What you are asked to do
What is needed is a copy of each line in the listing below that contains "tile".

[Extracted data]

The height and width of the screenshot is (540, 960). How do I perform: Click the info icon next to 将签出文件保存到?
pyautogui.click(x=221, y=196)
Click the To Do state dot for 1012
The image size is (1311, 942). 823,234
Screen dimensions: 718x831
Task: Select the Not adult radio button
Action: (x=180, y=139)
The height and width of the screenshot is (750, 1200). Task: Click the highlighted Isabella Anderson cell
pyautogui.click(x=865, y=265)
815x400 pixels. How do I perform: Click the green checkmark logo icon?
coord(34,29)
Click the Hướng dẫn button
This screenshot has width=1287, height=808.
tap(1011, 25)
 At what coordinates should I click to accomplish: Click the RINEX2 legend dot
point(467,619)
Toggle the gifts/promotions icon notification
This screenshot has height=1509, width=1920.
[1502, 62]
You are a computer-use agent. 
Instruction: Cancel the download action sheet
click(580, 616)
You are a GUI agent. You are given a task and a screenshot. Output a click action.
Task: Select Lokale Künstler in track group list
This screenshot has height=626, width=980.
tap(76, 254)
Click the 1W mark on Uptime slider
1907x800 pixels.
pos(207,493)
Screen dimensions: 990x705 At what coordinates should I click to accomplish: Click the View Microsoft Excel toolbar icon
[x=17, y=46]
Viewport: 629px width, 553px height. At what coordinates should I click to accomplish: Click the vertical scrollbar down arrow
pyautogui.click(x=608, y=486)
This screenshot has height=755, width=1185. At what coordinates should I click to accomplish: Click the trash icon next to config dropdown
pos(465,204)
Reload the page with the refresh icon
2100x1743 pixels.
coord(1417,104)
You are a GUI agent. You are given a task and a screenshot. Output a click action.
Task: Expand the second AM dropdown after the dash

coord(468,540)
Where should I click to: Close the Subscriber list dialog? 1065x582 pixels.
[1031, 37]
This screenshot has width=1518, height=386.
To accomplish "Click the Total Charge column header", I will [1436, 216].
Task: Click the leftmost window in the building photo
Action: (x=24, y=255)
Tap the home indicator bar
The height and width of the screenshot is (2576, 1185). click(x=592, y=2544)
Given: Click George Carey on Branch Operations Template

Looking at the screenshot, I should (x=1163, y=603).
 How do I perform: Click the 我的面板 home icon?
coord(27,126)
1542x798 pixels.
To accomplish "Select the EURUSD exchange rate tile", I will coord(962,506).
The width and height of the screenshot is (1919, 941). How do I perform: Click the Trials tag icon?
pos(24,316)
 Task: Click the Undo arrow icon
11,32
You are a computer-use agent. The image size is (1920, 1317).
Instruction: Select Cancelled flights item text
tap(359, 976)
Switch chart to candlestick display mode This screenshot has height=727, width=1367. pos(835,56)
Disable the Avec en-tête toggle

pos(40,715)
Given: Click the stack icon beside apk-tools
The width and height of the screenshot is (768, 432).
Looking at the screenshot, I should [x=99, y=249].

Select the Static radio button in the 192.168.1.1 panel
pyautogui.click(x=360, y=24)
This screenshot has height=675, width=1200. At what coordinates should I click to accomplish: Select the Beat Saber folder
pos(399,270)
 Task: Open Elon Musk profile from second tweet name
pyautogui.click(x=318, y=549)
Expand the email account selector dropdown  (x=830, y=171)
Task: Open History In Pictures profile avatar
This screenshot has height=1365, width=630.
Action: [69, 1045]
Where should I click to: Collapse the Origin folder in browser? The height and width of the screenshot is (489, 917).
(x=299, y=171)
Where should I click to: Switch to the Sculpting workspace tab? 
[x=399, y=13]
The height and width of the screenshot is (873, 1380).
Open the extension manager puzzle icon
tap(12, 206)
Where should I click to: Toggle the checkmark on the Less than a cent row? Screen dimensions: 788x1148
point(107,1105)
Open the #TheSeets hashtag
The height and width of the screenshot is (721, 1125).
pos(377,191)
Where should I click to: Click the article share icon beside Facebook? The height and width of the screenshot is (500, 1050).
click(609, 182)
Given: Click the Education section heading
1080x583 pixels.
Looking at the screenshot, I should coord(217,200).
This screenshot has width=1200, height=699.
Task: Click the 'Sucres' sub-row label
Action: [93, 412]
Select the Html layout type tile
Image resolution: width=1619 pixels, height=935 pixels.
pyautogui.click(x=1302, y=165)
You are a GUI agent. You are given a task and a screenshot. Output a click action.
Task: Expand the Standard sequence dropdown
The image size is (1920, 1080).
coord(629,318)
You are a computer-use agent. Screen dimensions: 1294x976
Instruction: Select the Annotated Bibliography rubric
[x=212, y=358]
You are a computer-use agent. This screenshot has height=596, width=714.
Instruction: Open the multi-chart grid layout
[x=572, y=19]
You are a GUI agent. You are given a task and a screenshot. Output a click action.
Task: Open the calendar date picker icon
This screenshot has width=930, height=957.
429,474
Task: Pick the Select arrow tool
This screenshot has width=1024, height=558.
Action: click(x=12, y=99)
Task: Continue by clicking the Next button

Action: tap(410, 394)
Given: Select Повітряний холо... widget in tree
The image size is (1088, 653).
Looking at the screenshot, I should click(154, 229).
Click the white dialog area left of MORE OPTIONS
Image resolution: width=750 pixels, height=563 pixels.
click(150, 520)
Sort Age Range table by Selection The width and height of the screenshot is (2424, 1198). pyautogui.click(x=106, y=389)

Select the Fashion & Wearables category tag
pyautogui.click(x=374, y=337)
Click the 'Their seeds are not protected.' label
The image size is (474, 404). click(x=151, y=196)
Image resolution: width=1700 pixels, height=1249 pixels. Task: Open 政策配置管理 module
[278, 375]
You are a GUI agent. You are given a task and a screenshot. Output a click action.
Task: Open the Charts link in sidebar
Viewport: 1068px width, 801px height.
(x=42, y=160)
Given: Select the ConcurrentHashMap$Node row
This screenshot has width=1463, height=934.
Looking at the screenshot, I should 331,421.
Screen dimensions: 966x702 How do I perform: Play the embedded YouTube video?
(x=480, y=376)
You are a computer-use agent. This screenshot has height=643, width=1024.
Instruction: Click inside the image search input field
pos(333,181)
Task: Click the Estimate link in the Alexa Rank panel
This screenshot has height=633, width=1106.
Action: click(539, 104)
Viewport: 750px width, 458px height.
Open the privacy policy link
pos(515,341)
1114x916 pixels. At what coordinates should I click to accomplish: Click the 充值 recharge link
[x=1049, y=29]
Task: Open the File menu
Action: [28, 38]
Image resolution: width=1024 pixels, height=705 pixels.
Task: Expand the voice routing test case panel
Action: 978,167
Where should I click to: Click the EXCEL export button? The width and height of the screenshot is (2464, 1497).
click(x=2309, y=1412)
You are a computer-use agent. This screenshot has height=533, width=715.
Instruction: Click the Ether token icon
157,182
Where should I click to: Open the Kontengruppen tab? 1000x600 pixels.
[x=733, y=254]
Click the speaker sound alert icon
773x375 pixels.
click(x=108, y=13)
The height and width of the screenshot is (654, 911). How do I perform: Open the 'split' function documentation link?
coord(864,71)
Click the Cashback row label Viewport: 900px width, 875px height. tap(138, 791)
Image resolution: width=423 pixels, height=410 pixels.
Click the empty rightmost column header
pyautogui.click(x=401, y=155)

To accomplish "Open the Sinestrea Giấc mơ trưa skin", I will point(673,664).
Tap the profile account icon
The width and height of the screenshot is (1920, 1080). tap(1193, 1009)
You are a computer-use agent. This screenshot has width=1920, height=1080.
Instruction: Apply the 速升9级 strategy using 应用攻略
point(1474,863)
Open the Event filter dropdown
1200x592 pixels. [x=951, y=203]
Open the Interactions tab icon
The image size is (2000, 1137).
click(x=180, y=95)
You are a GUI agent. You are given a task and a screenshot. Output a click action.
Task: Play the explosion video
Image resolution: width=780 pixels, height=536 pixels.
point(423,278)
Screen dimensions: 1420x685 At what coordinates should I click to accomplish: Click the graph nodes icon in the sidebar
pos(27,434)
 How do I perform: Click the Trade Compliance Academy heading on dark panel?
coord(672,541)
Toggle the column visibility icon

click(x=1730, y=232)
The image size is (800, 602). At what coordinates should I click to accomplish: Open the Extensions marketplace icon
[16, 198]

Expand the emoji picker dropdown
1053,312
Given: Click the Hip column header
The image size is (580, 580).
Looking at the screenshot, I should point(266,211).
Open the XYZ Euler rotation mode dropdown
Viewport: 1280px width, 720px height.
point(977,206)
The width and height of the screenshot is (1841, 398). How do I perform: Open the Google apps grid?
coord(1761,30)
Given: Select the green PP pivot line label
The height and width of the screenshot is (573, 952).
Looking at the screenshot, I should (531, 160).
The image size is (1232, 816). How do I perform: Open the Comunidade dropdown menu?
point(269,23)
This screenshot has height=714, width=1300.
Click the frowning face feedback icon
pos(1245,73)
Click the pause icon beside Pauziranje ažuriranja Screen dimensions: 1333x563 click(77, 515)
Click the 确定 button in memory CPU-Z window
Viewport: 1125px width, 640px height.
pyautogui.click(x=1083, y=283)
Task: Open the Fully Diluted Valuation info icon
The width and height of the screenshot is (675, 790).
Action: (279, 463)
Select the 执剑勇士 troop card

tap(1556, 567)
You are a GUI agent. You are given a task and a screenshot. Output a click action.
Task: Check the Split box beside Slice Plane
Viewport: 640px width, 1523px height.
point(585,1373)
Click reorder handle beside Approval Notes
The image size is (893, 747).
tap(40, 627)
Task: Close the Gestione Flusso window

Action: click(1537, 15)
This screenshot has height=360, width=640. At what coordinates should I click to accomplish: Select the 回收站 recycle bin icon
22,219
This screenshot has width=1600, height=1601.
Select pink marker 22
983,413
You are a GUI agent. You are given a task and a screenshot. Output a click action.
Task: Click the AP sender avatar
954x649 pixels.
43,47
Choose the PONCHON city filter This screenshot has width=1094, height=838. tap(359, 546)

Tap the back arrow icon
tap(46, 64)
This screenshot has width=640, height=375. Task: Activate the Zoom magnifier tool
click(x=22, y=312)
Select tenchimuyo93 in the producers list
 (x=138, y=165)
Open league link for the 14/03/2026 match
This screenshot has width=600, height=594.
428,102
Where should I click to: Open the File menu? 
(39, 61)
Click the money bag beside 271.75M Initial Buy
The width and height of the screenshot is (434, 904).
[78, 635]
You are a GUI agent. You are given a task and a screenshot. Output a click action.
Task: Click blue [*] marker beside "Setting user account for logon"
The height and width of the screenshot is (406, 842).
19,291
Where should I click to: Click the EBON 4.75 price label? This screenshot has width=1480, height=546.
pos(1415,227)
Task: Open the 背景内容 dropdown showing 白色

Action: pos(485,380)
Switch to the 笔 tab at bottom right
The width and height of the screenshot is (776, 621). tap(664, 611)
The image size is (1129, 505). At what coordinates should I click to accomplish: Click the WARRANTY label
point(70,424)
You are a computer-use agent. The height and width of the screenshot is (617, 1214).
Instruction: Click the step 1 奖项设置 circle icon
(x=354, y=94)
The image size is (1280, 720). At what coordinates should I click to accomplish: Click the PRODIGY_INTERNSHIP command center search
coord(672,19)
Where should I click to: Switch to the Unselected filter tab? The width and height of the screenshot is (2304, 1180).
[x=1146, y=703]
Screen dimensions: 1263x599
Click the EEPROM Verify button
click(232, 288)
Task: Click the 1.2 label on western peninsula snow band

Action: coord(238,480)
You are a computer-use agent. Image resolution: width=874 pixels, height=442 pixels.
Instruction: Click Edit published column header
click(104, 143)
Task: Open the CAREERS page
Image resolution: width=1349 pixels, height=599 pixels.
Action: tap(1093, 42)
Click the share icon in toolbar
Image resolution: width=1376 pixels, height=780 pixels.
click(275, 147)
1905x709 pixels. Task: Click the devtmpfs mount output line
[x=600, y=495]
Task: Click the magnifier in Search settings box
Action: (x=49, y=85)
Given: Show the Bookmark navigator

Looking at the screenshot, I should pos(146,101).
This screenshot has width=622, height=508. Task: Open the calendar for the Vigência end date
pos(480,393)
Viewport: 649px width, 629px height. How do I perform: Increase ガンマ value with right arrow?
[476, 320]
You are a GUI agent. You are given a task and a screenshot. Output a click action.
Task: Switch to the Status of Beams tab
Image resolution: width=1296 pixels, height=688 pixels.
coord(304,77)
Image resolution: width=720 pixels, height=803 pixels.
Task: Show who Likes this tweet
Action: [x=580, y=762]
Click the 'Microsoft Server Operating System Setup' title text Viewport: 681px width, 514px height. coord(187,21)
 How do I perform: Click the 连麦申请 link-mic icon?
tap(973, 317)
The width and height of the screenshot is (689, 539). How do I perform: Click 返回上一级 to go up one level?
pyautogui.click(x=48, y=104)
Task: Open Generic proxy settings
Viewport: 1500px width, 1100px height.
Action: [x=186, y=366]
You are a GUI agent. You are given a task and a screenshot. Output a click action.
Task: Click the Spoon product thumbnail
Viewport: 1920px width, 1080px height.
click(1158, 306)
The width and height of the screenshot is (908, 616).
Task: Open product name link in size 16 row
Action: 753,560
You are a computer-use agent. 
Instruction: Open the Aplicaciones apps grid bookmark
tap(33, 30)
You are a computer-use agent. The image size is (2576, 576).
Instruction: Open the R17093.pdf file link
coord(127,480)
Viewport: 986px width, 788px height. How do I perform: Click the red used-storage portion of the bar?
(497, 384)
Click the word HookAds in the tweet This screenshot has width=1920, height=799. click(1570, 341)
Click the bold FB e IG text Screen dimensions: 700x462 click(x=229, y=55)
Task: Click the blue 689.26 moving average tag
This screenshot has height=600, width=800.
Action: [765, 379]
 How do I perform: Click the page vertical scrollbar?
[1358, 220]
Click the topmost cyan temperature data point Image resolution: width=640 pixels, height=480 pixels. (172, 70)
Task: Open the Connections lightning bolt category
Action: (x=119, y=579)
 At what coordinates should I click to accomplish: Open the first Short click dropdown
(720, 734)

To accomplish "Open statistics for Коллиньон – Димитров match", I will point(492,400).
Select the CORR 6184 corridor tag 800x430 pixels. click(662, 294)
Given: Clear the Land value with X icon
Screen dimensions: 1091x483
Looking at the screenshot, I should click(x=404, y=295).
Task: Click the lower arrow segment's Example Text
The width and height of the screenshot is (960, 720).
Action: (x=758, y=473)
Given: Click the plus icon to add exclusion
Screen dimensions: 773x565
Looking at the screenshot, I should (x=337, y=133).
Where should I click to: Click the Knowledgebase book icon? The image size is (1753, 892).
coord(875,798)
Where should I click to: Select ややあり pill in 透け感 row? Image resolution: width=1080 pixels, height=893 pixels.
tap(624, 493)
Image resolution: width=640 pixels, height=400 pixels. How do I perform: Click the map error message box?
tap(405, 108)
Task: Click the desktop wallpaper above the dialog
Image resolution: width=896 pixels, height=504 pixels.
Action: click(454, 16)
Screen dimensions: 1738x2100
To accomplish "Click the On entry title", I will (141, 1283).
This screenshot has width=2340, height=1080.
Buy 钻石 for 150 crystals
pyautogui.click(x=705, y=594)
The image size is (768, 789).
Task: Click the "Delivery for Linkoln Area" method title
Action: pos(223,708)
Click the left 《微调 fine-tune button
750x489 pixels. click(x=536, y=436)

[/Extracted data]

Result of the exercise
To accomplish "Select the EURUSD exchange rate tile", I will coord(962,506).
Select the Html layout type tile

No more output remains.